The over-reliance by the 47 counties on the National Treasury for funding remains the Achilles heel of devolution, which has been lauded as the most drastic rearrangement of governance since Independence more than 50 years ago.
There has been remarkable progress in almost every county, including the traditionally marginalised.
The future of the counties lies in prudent management. Some governors with a bit more ingenuity have outshone their colleagues in implementing projects.
But the counties are often hampered by delays by the Treasury to release their allocations.
The story of huge pending bills is often told and the victims are suppliers and contractors, who borrow to meet their commitments but are not paid on time.
A good thing becomes the cause of agony.
The findings of a public think tank that poor legislation and policies are making it difficult for county governments to collect more revenue from small- and medium-sized businesses is food for thought.
The “Medium-Sized Enterprises County Business Environment Index” by the Kenya Institute of Public Policy and Research cites limited access to credit, electricity and internet connection as key challenges that stifle private sector growth, denying county governments revenue.

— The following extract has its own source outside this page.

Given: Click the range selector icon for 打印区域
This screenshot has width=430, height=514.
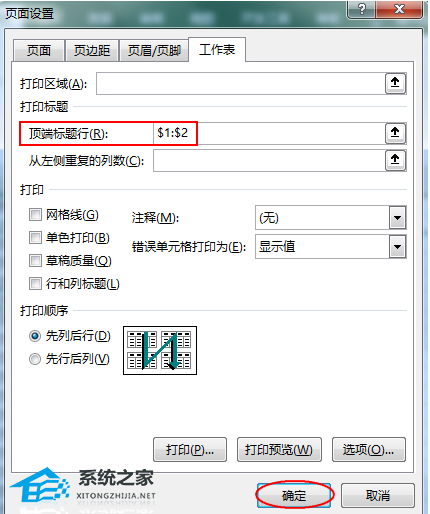Looking at the screenshot, I should [395, 83].
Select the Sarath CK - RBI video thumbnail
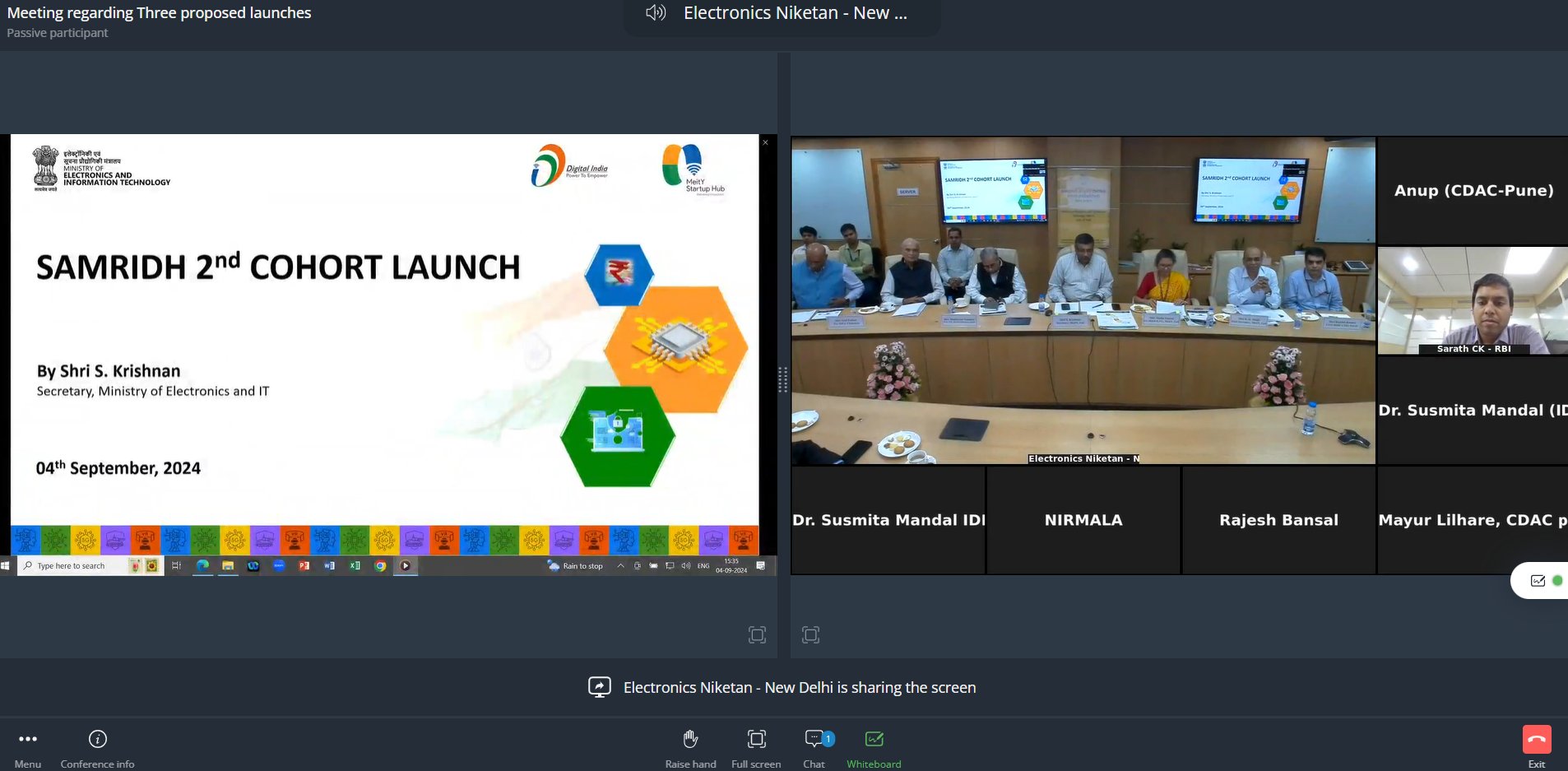1568x771 pixels. point(1473,301)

The counties will not be able to stand on their own feet if they cannot generate revenue to complement the resources from the national government.
Therefore, they must create an enabling environment for micro and small enterprises.
This, as the think tank has pointed out, will enhance the ease of doing business and attract investors.
Interestingly, the National Treasury estimates the counties’ revenue potential at Sh124.7 billion annually.
Counties must identify areas in which they have greater advantages and fully exploit those to boost their revenue collection.